How Can Iran Be Brought Back to the Negotiating Table?

Washington says that as long as “Iran’s behavior” does not change, American sanctions will not be lifted. Afshin Molavi writes in an article for Bloomberg explaining under what conditions sanctions are effective and how Iran can be brought back to the negotiating table.
Afshin Molavi, an Iranian-American businessman, is one of the economic activists who entered the Iranian market after the nuclear deal and began cooperation with major companies such as Airbus, Cisco, Total, and Citigroup. In a detailed article for Bloomberg News Agency, he explained that the return of American sanctions against Iran to bring Iran back to the negotiating table—as the Trump administration officials want—is not effective.
The U.S. Secretary of State has threatened that American sanctions against Iran will remain in force as long as the Iranian government does not change its behavior. The U.S. President says the nuclear deal with Iran was the worst agreement in American history and his administration is now seeking a better deal with Iran.
This statement means that the Iranian government must concede to American demands regarding its missile program, relations with quasi-military groups supported by the Islamic Republic, and stricter controls on Iran’s nuclear program to be relieved of sanctions.
Afshin Molavi writes in his Bloomberg article that these demands do not seem achievable. He wrote: America believes that by increasing economic pressure on Iran, the Iranian people will pressure the government to force it to return to the negotiating table and negotiate to reach an agreement. But the problem is that lifting sanctions does not remove a great burden from the shoulders of ordinary people, the prospect of lifting sanctions will not be clear in the future, and Iranian policymakers do not believe that America will live up to its commitments.
According to this businessman’s opinion, America’s major problem with sanctions is that their effects are not completely eliminated even after the sanctions are lifted, and as a result, the credibility and ability of the U.S. government to reimpose them is not effective.
He says the Barack Obama administration failed to help Iran benefit from the removal of sanctions after the nuclear deal. This is partly because U.S. government officials who had warned for months earlier not to trade with Iran had little credibility in encouraging businesspeople to cooperate with Iran after the nuclear deal.
Now the Donald Trump administration hopes that American secondary sanctions against Iran will bring the Iranian government to its knees, but the reality is that Iran has been struggling with sanctions for years and sanctions are part of the daily reality of this country.
Afshin Molavi believes that lifting sanctions is what will be important in future Iran-U.S. negotiations, and the stick of sanctions will be effective when cooperation to eliminate the effects of sanctions is accompanied by sweeteners.

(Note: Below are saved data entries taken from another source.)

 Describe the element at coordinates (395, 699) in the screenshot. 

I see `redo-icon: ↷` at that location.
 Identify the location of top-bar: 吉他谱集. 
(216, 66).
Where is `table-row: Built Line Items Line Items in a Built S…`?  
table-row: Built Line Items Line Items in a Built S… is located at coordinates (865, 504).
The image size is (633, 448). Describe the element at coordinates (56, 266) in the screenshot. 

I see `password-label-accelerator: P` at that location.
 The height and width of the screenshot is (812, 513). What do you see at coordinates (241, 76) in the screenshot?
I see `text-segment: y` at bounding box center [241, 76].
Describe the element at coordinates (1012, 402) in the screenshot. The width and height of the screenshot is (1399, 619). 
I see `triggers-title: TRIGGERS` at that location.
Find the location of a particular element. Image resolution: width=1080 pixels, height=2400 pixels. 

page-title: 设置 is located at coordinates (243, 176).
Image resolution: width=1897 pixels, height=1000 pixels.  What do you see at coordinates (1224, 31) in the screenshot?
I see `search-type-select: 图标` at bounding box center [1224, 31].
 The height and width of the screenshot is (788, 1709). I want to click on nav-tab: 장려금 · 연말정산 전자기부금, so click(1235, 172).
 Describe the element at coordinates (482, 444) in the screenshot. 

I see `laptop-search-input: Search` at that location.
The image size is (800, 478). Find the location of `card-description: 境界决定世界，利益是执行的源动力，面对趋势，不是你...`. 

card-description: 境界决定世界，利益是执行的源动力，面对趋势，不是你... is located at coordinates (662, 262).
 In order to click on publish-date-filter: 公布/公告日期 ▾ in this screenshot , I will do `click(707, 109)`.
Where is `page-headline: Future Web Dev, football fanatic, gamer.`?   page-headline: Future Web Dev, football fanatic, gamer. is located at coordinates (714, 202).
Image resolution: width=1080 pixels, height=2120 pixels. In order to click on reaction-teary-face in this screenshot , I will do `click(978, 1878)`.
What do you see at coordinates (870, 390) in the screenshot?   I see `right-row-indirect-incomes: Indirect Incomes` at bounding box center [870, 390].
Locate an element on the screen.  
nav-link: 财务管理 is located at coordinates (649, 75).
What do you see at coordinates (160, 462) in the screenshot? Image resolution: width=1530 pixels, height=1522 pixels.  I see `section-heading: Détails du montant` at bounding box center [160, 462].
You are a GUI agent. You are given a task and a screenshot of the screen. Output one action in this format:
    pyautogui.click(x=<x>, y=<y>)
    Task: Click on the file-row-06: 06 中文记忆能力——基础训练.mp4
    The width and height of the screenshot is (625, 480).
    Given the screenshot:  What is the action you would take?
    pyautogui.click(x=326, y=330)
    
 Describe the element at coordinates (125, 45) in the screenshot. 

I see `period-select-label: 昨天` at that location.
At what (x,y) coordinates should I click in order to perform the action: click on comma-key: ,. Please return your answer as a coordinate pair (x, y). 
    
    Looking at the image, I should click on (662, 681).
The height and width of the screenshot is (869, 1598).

He writes in his Bloomberg article: Before imposing sanctions on any country, America should have a new mechanism in place that will be effective when sanctions are lifted. He believes that such a mechanism should be based on three pillars:
First: The psychological impact of sanctions must be removed. One year after the nuclear deal with Iran, non-American banks were being encouraged to trade with Iran, but there was no guarantee for American banks in this regard.
Second: The United States should have accessible resources to help target countries, which would help mitigate the impact of sanctions on government institutions—reducing trade capacity and facilitating investment after years of economic isolation. For example, a new agreement with Iran should include technical assistance to help this country join the World Trade Organization and other institutions responsible for global trade and investment.
In the best case, the United States should commit to increasing its own trade with investment in a country that was previously under sanctions to help compensate for lost economic growth caused by sanctions. Of course, achieving such a thing is difficult because the U.S. government has limited ability to convince American companies and investors to cooperate with other countries, especially if those countries have a history of hostility with America.
And finally, America can and should have programs to help those who have been harmed by sanctions: the poor sectors of society. For example, after the nuclear deal with Iran, Europe allocated 50 million euros to support development projects in Iran. A significant commitment from cooperative and development organizations like the U.S. International Development Agency encourages other countries to support Iran and sends a reliable message to investors.
Afshin Molavi writes for Bloomberg: Achieving these goals requires forming new teams managed by the Treasury Department, State Department, and the U.S. Commerce Department, which in the best case would be supported by receiving fresh aid from Congress.
He believes that as long as such tools do not exist, a new deal with Iran will not take place and the United States will face resistance from the allies and opponents of this country with sanctions.
He also wrote that it currently seems very unlikely that the U.S. government will pay attention to such recommendations, and as long as the current situation does not have a political cost for the Trump administration and does not impose significant pressure on the American economy, the situation will not change. But when the next U.S. President is forced to remedy the damages caused by the Trump administration’s policies, he must first prove that America is capable of doing so.